Exploratory v6.2 Released!

Kan Nishida
learn data science
Published in
9 min readOct 13, 2020

--

I’m super excited to announce Exploratory v6.2! 🎉🎉🎉

As always, we have a bunch of new features & enhancements, here’s a quick overview of the following areas.

  • Summary View
  • Analytics
  • Chart
  • Data Wrangling
  • Dashboard
  • Parameter

Summary View

Reference lines for Mean & Midian

Now you can see the mean and the median values as reference lines on top of the histogram charts for numerical columns.

Analytics

XGBoost

Finally, we have added XGBoost to the Analytics view. 🔥

We had this as a step even before, but having it under the Analytics view makes it not only easier to build the models with XGBoost but also much easier to get insights from them, thanks to the grammar-based tabs with rich visualizations that are common among all the machine learning / statistical learning models.

For example, here is the ‘Prediction’ tab that shows what would be the predicted values when the values change in a given variable.

Learning

One thing that is unique to XGBoost is the ‘Learning’ tab, which shows how the prediction model improves as it adds more trees.

For example, the above chart shows that the model continues to improve the model quality, which is judged by ‘Negative Log Likelihood’ (Smaller is better), as it adds more trees with the training data (Blue line).

However, you can also see that it stops improving after about 10th tree with the validation data (Orange line).

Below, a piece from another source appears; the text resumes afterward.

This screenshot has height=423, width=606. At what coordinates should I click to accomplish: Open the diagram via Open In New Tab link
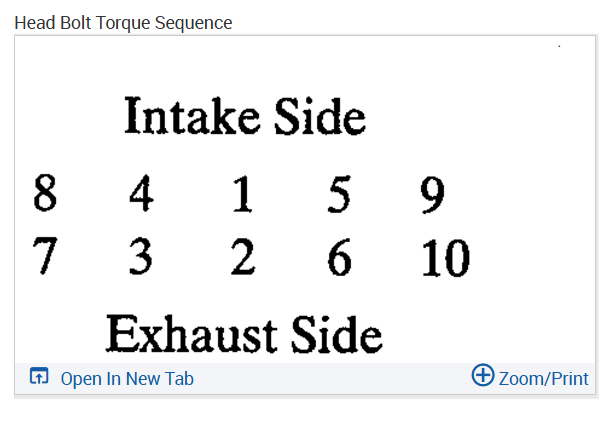point(127,379)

You can configure how you want the learning to stop from the property.

Time Series Forecasting — ARIMA

This too, we have finally added ARIMA to our Time Series Forecasting family. 🔥

Here, I have run the ARIMA (Auto ARIMA) to forecast the electricity price for the next 12 months for each state of California, Florida, New York, and Texas.

Unlike the Prophet, which is another Time Series Forecasting algorithm, the ARIMA requires more knowledge around how it builds the model.

But, the ARIMA has an auto model building capability called ‘Auto Arima’, which is turned on by default. So you can start building ARIMA based models even without knowing what it is and gaining insights from the Seasonality and the Trend tab.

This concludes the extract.